Top of Page text

Nov. 2019 Mother & child (Danish SIddiqui:Reuters)
A mother and child in Mumbai, India. (Danish Siddiqui / Reuters)


Twenty-five years ago at the 1994 International Conference on Population and Development held in Cairo, Egypt, feminists raised the alarm about the links between the international development schemes of the big imperialist nations and racist population-control plans. They fought against a “business as usual” international development paradigm in which aid agencies would bring abortion and long-acting contraception to the underdeveloped world as part of an effort to reduce population, but at the same time refuse to provide holistic health care for women and children, or take measures that would actually empower women in agriculture and low-wage work.

Feminists won commitments to change in Cairo and it was marked as an historic occasion. In retrospect, feminists can today see just how dangerous the limitations of those commitments have been.

In preparation for a November International Conference on Population and Development summit in Nairobi, Kenya, feminist scholars and activists are attempting to draw the world’s attention to the deeply racist and imperialist population-control schemes that are not only still in play, but expanding. In fact, they are more hidden than before, and today obscured by progressive language about liberating women and girls.

Bottom of Page text
Top of Given records

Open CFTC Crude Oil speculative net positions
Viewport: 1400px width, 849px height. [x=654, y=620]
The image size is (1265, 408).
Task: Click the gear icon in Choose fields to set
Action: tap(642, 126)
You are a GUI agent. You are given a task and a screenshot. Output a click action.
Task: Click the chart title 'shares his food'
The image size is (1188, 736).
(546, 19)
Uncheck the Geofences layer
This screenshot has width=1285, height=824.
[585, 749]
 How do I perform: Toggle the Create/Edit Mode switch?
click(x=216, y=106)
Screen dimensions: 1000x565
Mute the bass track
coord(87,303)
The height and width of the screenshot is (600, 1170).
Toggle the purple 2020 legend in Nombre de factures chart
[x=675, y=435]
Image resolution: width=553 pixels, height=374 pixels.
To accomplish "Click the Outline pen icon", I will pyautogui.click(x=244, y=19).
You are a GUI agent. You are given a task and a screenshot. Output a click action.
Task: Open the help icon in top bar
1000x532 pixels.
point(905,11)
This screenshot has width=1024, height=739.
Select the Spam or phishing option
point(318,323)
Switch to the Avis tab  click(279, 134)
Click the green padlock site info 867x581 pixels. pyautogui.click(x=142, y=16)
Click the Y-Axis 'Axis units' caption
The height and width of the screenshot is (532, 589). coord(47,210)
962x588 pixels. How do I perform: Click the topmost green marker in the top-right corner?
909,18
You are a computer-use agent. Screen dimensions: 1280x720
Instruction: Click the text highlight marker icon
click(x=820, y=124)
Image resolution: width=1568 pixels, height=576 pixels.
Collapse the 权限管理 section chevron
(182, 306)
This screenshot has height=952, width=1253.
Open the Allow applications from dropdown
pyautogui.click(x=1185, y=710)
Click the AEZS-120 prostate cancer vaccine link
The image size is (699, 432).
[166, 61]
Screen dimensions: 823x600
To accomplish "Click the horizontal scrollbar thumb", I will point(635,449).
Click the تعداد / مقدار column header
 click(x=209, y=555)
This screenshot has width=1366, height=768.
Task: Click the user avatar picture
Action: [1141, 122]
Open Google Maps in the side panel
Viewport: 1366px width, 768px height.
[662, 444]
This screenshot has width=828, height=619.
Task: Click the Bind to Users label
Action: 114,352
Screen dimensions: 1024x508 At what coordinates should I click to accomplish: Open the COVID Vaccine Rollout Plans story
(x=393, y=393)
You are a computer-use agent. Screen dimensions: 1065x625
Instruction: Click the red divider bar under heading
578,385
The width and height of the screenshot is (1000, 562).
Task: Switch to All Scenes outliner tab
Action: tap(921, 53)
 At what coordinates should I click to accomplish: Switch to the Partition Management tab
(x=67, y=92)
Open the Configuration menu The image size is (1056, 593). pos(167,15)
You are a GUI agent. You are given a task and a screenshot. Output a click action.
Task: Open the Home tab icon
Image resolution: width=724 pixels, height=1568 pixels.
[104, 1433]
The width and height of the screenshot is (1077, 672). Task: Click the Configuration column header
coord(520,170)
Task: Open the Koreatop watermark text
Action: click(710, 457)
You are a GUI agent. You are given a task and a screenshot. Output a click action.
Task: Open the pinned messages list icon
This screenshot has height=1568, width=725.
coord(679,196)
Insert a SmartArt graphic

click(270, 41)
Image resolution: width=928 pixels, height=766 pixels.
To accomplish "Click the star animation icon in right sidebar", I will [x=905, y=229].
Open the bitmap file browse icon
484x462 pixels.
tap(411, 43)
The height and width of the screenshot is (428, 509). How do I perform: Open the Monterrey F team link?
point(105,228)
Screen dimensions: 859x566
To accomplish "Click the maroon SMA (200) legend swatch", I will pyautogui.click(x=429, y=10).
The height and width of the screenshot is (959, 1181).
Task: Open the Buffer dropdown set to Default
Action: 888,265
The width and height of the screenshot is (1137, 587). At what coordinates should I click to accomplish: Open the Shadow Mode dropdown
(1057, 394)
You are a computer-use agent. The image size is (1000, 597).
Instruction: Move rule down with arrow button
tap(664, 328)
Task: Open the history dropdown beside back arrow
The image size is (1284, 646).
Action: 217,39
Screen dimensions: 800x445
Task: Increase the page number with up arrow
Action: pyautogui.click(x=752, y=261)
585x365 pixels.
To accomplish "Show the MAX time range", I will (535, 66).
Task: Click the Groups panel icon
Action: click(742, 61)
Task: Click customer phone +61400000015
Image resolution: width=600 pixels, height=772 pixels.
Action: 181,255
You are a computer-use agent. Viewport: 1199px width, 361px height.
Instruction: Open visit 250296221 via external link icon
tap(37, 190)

Bottom of Given records

### What to do
**a)** In the population-control text, return the passage that begins at the words "In preparation for" and stops after the words "women and girls.", copied word for word.
**b)** According to the population-control text, why did feminists at the 1994 Cairo conference oppose the "business as usual" international development paradigm? Answer in one to three sentences.
The records are separate material with no connection to the population-control text.

### Answers to the tasks
**a)**
In preparation for a November International Conference on Population and Development summit in Nairobi, Kenya, feminist scholars and activists are attempting to draw the world’s attention to the deeply racist and imperialist population-control schemes that are not only still in play, but expanding. In fact, they are more hidden than before, and today obscured by progressive language about liberating women and girls.

**b)** Under that paradigm, aid agencies would bring abortion and long-acting contraception to the underdeveloped world to reduce population. At the same time, they would refuse to provide holistic health care for women and children or take measures that would actually empower women in agriculture and low-wage work.